Interaction 2: I was at a DNI (Diversity and Inclusion) seminar. While there were a lot a relevant discussions and debates, the one thing that was interesting in the entire seminar was the underlying pun that was constantly made including things like, ‘we listen to our spouses at home, no reason for us not to listen to women in the board room’.
Interaction 3: I work with a foundation called ‘Dads for Daughters’. The idea is to educate boys (largely teenagers) about eve teasing and molestation. We ran a few sessions with various groups of boys and interestingly found the biggest drivers for eve teasing are ‘dressing’ and ‘peer pressure’. The underlying theme seems to be that dressing is a direct representation of culture and anything that is perceived as inappropriate is termed ‘uncultured’ and hence the right to tease.
Interaction 4: A few of us were discussing the challenges for hiring in today’s age.
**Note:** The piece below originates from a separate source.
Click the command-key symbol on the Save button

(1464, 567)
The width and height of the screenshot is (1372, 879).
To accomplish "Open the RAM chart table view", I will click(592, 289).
One of the comments that came up was figuring out the background of a women candidate based on how long they have been married and the age of their children before hiring. It was interesting to note that these data points were significant influences in hiring decisions. The rationale was that while the people in the discussion personally did not want to create a bias, due to the aggressive nature of projects they simply could not afford someone taking long leaves or provide too much flexibility.
Women’s day just got over. As always, there was a lot of hype, seminars, shopping discounts and coverage on this topic. Yes, it needs all the attention that can be given. There is a ton of amazing work that individuals and organizations are doing to create awareness and drive diversity and inclusion. The corporate world has taken the DNI (besides gender, diversity includes ethnicity, nationality, disability, education, sexual orientation, religion and age) initiative head on and is changing things around.
While to begin with, it seems relevant to have metrics and targets to drive home the point in the long run, two things need to change for a larger impact – One which organizations can influence and one which the people who work in those organizations can influence at a personal level.
1. To be equals: Until we start seeing everyone as equals, some of this is not going away. It is even more relevant in today’s ever changing business world with a millennial workforce, demanding agility and comprising of globally networked teams. With so much happening, organizations need to align people, drive purpose and enable outcomes in an environment that is equal for all. It needs to start with leadership. Sensitizing and working with them to drive unbiased, balanced, non-judgmental decisions is a big ask from their own personal development programs. Yes, the metrics is important but we need to go beyond.
2. Teach our sons: While organizations build a culture of diversity, each one of us who works in them can do our bit at our homes. Be ‘equal opportunity parents’. Teach our sons on how to respect each other, educate them that tasks at home have no gender distinctions and everyone contributes. Also, respect individual preferences and choices.
There is enough data to tell us that companies that champion diversity drive better results. Like Malcolm Forbes said, ‘Diversity is the art of thinking independently together’. While it will take us some time and possibly a few generations, let us try and be equals and teach our sons to be as well.